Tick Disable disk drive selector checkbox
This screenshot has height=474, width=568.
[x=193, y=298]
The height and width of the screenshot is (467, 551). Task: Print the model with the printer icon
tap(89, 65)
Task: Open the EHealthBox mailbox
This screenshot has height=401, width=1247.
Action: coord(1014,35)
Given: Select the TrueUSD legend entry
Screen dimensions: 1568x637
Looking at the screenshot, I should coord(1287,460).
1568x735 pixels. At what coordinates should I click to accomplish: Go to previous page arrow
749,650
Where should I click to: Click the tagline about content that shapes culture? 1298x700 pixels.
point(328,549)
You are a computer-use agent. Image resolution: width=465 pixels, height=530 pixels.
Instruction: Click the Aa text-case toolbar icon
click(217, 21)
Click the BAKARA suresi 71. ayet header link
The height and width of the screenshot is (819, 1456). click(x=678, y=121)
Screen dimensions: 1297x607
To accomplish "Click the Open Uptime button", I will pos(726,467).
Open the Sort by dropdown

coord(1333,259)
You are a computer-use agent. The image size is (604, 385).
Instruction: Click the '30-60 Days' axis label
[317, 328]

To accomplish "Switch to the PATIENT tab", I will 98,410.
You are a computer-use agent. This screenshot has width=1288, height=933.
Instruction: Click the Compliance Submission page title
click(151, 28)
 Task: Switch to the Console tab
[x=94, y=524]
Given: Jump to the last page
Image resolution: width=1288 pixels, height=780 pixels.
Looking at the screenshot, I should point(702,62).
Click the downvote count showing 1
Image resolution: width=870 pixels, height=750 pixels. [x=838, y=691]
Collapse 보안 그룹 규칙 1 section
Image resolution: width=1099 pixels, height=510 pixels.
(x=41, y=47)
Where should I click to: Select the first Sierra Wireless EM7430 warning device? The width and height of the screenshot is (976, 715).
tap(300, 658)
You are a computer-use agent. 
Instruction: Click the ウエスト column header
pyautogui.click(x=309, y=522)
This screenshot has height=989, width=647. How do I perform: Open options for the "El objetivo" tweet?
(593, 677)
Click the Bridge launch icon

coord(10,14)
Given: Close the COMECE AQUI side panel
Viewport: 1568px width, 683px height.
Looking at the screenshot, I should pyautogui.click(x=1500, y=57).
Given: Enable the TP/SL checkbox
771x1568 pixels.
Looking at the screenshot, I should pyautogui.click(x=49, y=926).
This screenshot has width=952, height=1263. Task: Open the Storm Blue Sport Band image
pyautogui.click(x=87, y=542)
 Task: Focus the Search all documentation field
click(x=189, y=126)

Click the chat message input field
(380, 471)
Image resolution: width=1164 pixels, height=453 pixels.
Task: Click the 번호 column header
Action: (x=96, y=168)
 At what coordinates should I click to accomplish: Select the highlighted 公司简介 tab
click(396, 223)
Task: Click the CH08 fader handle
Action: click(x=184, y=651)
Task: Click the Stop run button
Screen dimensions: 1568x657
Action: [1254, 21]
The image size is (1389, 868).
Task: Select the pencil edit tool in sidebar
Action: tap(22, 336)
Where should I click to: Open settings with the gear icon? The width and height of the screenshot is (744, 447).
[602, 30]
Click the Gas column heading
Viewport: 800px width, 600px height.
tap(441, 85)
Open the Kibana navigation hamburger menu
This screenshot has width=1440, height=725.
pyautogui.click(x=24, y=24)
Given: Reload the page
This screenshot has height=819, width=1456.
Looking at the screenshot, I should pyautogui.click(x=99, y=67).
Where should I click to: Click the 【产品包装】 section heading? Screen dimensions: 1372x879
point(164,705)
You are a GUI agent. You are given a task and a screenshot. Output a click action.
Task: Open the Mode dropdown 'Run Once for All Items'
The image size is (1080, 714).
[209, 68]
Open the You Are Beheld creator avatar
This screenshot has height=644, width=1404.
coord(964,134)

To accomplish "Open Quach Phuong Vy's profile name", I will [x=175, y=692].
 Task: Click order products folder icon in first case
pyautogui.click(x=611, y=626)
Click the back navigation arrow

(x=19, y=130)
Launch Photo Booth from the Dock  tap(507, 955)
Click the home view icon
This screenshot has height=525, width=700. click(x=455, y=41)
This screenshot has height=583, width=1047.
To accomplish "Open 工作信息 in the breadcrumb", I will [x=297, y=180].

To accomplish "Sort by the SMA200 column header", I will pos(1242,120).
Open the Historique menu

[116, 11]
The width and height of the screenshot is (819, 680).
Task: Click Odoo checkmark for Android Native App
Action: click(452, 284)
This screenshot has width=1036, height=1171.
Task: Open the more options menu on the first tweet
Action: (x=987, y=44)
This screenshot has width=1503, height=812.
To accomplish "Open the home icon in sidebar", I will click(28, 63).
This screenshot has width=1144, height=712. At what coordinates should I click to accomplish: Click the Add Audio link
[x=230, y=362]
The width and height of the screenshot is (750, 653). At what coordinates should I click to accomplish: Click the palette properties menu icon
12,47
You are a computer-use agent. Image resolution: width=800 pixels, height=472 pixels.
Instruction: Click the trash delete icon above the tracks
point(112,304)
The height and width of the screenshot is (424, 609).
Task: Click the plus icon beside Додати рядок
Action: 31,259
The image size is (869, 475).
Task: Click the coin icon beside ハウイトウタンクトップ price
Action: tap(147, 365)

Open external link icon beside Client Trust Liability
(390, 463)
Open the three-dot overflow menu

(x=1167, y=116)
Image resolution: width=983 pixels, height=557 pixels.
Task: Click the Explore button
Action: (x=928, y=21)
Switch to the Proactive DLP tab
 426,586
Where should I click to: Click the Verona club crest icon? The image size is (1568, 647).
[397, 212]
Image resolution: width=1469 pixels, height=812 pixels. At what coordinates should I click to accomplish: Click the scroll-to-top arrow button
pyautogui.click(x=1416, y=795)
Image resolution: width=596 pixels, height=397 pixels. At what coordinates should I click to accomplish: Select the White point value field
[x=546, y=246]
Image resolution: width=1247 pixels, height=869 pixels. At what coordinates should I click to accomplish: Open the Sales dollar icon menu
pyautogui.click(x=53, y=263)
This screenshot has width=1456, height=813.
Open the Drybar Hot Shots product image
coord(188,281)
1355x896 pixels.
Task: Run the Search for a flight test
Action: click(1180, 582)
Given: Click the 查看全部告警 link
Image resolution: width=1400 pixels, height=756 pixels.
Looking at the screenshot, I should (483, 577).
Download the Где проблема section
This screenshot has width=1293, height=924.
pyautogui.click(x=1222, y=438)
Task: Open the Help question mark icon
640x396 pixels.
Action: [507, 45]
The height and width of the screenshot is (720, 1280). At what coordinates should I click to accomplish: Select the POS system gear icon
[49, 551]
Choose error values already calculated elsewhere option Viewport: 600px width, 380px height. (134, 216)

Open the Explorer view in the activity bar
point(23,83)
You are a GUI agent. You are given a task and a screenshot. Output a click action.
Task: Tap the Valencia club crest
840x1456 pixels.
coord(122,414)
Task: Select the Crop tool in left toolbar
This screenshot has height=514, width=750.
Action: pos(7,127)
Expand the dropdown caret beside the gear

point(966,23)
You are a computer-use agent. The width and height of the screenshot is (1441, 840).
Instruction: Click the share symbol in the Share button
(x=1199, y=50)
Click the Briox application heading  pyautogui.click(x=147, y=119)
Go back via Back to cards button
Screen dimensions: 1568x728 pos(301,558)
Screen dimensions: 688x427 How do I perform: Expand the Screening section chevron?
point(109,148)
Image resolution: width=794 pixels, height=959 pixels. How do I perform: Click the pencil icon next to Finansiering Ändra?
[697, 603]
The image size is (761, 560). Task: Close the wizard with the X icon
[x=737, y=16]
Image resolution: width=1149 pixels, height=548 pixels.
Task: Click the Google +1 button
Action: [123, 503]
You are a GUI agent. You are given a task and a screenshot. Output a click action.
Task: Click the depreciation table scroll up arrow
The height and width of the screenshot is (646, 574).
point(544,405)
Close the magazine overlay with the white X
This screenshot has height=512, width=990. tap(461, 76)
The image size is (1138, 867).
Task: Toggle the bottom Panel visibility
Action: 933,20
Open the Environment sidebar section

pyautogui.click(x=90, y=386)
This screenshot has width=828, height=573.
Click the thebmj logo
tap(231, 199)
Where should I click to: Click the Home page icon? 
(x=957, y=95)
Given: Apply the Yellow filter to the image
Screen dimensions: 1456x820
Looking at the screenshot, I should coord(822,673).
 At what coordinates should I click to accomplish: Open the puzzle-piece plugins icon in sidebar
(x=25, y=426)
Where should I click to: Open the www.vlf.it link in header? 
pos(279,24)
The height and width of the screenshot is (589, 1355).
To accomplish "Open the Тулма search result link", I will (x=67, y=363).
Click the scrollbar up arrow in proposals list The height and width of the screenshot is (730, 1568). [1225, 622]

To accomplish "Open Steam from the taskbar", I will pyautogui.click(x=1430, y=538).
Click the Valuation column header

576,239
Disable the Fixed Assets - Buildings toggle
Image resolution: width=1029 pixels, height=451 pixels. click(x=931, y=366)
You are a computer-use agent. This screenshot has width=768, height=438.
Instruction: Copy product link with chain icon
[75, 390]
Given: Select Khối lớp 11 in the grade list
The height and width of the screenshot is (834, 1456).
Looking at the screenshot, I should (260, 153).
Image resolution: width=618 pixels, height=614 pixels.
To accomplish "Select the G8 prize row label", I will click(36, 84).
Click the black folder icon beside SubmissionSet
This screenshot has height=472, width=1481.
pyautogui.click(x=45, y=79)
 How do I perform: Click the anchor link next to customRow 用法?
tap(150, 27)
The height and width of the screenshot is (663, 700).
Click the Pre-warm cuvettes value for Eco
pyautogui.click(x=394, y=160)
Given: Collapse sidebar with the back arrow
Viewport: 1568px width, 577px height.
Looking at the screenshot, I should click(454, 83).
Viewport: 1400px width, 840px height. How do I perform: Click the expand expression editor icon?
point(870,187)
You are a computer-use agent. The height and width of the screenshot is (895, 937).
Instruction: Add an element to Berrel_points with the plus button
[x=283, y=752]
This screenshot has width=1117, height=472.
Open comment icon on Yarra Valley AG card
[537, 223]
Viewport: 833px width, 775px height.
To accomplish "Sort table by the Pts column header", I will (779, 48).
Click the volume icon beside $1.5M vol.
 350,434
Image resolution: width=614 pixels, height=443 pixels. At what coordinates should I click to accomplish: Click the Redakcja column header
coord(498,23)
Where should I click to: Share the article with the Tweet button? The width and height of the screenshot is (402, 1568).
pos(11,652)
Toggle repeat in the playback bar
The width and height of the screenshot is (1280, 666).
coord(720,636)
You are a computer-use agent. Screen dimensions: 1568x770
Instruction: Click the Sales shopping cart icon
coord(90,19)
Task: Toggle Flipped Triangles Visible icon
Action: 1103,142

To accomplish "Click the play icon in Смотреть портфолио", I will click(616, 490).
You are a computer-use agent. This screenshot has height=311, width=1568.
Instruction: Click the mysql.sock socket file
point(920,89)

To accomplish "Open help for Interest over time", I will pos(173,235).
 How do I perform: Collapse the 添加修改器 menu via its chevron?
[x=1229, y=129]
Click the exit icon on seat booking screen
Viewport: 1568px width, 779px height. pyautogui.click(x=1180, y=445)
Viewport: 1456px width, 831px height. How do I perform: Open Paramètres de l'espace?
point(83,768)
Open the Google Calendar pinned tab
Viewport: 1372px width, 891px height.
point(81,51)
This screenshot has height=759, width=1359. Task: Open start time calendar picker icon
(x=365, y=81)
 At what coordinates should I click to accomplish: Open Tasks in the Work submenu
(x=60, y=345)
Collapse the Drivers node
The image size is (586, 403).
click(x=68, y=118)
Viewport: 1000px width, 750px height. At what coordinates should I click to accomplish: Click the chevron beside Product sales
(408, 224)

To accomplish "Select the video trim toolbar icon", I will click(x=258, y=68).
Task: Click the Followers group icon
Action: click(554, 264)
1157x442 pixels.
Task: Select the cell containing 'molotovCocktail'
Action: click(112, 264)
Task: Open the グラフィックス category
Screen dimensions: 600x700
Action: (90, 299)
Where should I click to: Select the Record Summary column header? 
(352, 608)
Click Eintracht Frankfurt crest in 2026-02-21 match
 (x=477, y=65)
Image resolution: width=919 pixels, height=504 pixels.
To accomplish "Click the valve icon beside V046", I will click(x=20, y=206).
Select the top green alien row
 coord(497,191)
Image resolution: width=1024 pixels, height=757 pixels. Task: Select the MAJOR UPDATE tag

• Short task:
Reproduce the data above word for word, from its first line through the line containing "I will 98,410.", with both of those lines included.

• Task result:
Tick Disable disk drive selector checkbox
This screenshot has height=474, width=568.
[x=193, y=298]
The height and width of the screenshot is (467, 551). Task: Print the model with the printer icon
tap(89, 65)
Task: Open the EHealthBox mailbox
This screenshot has height=401, width=1247.
Action: coord(1014,35)
Given: Select the TrueUSD legend entry
Screen dimensions: 1568x637
Looking at the screenshot, I should coord(1287,460).
1568x735 pixels. At what coordinates should I click to accomplish: Go to previous page arrow
749,650
Where should I click to: Click the tagline about content that shapes culture? 1298x700 pixels.
point(328,549)
You are a computer-use agent. Image resolution: width=465 pixels, height=530 pixels.
Instruction: Click the Aa text-case toolbar icon
click(217, 21)
Click the BAKARA suresi 71. ayet header link
The height and width of the screenshot is (819, 1456). click(x=678, y=121)
Screen dimensions: 1297x607
To accomplish "Click the Open Uptime button", I will pos(726,467).
Open the Sort by dropdown

coord(1333,259)
You are a computer-use agent. The image size is (604, 385).
Instruction: Click the '30-60 Days' axis label
[317, 328]

To accomplish "Switch to the PATIENT tab", I will 98,410.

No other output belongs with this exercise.